About this work
Vienna, the waltz and the Strauss family are inseparable entities. The waltzes of Johann Strauss, Sr. (1804-1849) evoked the air of the Viennese countryside, beer gardens and Heurigen. Those of his eldest son, Johann, Jr., at first had the same rhythmic vitality and brief melodies. After 1860, however, this would change. The younger Strauss infused the traditional waltz format with a new vitality and sophistication that reflected the glittery, hedonistic spirit of nineteenth century imperial Vienna. He melded the rhythmic drive of his father's works with Joseph Lanner's (1801-1843) lyricism, and changed the rhythmic emphasis from the beat to the measure. Strauss' seemingly unlimited melodic invention prompted him to compose melodies that did not fall into the traditional four-, eight-, or sixteen-measure patterns of earlier waltz tunes. He maintained the basic outline employed by Lanner and his father: a slow introduction, (typically) five pairs of waltzes and a coda, but increased the length of each section and the organic unity of the whole. Strauss' orchestration is often picturesque, especially in his introductions, while that of the waltzes themselves approaches a Mozartean clarity.
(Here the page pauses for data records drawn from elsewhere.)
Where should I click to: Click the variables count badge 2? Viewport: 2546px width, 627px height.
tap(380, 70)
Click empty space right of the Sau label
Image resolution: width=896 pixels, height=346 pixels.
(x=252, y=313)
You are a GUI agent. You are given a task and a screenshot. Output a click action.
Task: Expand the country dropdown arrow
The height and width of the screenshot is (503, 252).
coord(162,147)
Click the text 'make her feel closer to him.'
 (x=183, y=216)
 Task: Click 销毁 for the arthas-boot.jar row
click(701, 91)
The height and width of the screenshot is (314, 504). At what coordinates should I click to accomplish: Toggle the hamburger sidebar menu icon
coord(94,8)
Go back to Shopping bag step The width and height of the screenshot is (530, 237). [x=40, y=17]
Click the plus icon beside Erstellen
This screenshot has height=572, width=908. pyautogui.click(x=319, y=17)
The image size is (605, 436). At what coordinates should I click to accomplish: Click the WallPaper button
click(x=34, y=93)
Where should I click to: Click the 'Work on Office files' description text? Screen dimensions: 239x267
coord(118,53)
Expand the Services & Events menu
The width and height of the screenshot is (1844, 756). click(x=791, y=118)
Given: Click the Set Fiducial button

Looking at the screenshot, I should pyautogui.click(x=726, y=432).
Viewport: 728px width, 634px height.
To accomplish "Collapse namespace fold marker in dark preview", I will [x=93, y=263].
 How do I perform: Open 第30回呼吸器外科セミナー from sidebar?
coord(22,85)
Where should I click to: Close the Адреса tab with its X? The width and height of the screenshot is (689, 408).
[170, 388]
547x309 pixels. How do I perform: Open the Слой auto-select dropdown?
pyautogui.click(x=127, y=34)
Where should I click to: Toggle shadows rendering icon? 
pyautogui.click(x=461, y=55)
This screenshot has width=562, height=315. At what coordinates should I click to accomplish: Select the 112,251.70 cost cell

Strauss originally entrusted the melody of his Frühlingsstimmen (Voices of Spring) waltz, Op. 410, not to the violin but to the voice, specifically that of Bianca Bianchi, a coloratura soprano. Richard Genée (1823-1895), librettist of Die Fledermaus, provided the text and the piece was composed during work on Eine Nacht in Venedig. The work did not please at its première at the Theater an der Wien, but proved to be a great success when Strauss brought it to Russia while on tour in 1886. Strauss later made a piano arrangement , in which form the work's popularity spread beyond Vienna. Throughout Frühlingsstimmen Strauss disregards ballroom traditions, producing a musically integrated concert piece with only three, not five, waltz pairs.
Forgoing a slow introduction, Strauss opens Frühlingsstimmen with only eight measures of prefatory material. In B flat major, the first waltz's rolling, rising and falling tune encompasses 16 measures, but its repeat only fifteen. The second of the first waltz pair, with its detached, leaping melody, is also of an unusual length and closes with a return of the prefatory material and a complete presentation of the first waltz, this time with a repeat of a full sixteen measures. Unpredictability continues as the second waltz pair is interrupted by a six-measure bridge before the repeat of its first melody, while the second tune of the pair is extended by a couple of "extra" measures. The first half of the third waltz shows Strauss at his most experimental, clearly composing in a developmental, Beethovenian vein. After moving to A flat major, Strauss begins the new section with an eight-measure tune that begins to repeat, but this is cut off as a new melody begins. The ensuing 28 measures contain four different ideas that refuse to fall into a pattern. As if to make up for this "transgression," Strauss provides a symmetrical, 16-measure tune for the second half of the third waltz. Still in A flat, the opening of the coda modulates to the tonic before revisiting the waltz's prefatory material. Most of the coda is concerned with the first waltz but Strauss includes references to the bridge between the two waltzes of the second pair and an inversion of the descending chromatic line of the last waltz.